Duque is 37 years old, and Torres is 40. Both have two children back home in the Philippines. Duque’s are 10 and 12 years old, Torres’s children are five and ten.
     
Being separated from their children makes life in Finland difficult.
     
They cry over the homesickness at least twice a week, and at Christmas there was no stopping it.
     
The best and the worst days of the women’s week are at the weekend. Every Saturday and Sunday they are in contact with their families.
     
It is in those moments when the children get to show their mother their latest dance moves and perform their songs. Then they laugh – loud and hard, as is the custom in the Philippines.
     
When the laptop is closed, there is weeping in Niemenmäki again.
     
The most important reason why Duque and Torres are in Finland is the well-being of their children.
     
Each month they send more than EUR 1,000 back home. After rent and their Helsinki Transport travel cards, they end up with EUR 200-300 to spend for themselves.
     
Most of the remittances go to pay for their children’s schooling. The women say that free public schools are so poor in their country that they do not want their children to go there.
     
Their pay also goes to help other relatives.
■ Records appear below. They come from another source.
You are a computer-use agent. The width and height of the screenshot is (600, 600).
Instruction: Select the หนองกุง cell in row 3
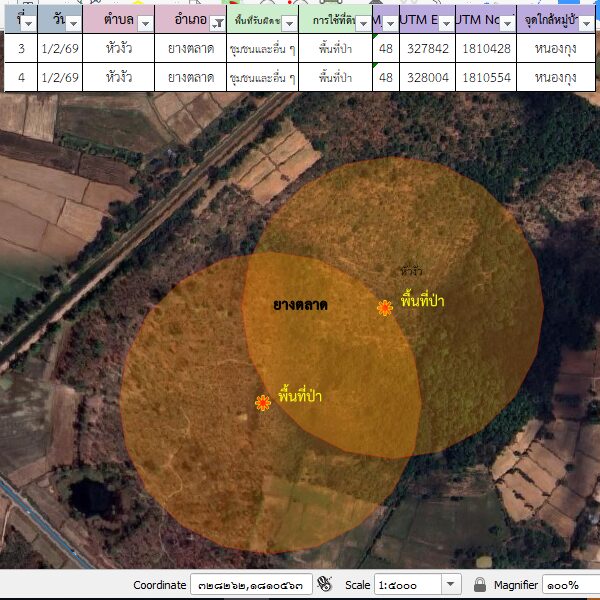pyautogui.click(x=556, y=48)
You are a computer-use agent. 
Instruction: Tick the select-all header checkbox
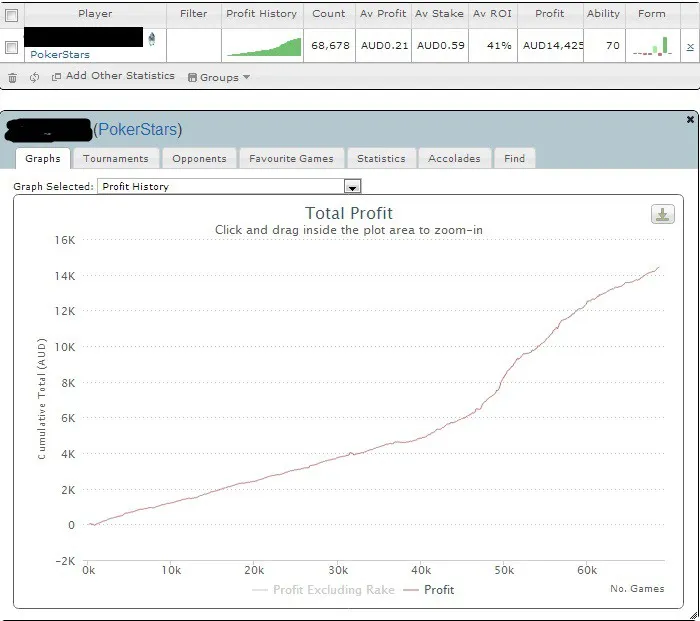click(x=12, y=15)
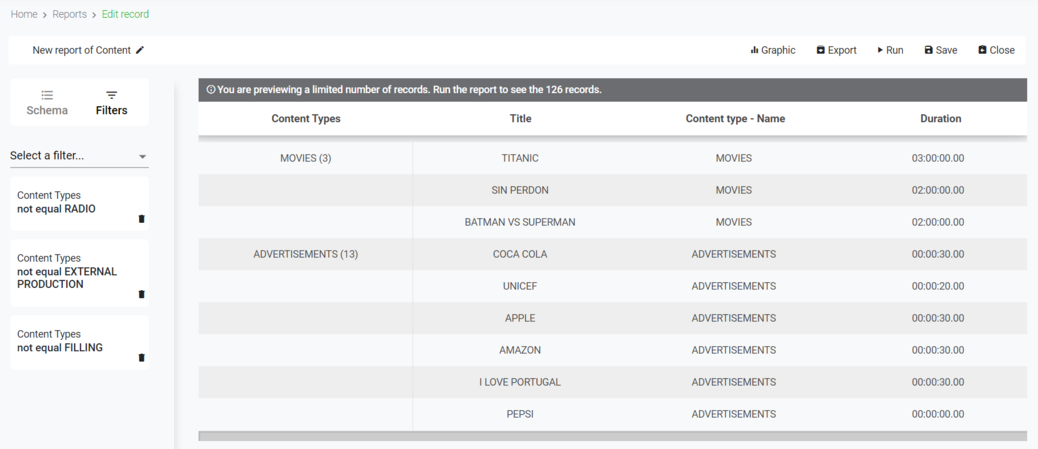
Task: Open the 'Select a filter...' dropdown
Action: [x=79, y=156]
Torres is saving up for kidney surgery for her father. The medicines alone cost EUR 400 a month, and they have to pay for everything themselves.
     
Duque used to earn EUR 200 a month, which is the basic salary of a nurse in the Philippines. That was not sufficient for raising a family.
     
Both first went to Saudi Arabia to earn more money. The monthly pay there was about the same as it is in Finland, but only for the Filipinos.
     
The women said that their Finnish colleagues there earned nearly double the pay for the same work.
     
The women say that they are accustomed to getting less pay than others, and they are surprised that in Finland they are treated as equal colleagues, earning as much as Finnish trainee nurses.
     
As they gain competence, their pay also increases.
     
They find Finland to be an amazing country in other respects as well. Doctors and ward nurses are addressed by their first names: Markus, Vesa, Paula…
     
“They could be the same age as our parents”, Torres says with amazement.
     
There have been times when the women’s professional skill has been questioned. Once a surgeon threw a scalpel on the floor after Torres had accidentally extended the wrong instrument.
     
“I tried to say that I had been in Finland for only two months, and I didn’t know the names of all of the things.”
     
The biggest impression on the women was made by a colleague who helped them move.
     
“She carried our furniture and sent her husband to install the lamps.”
     
The women hope that they might get permanent jobs at the Helsinki University Central Hospital.
     
After that they want to bring their families to Finland.
     
“This feels like a wonderful country to live in.”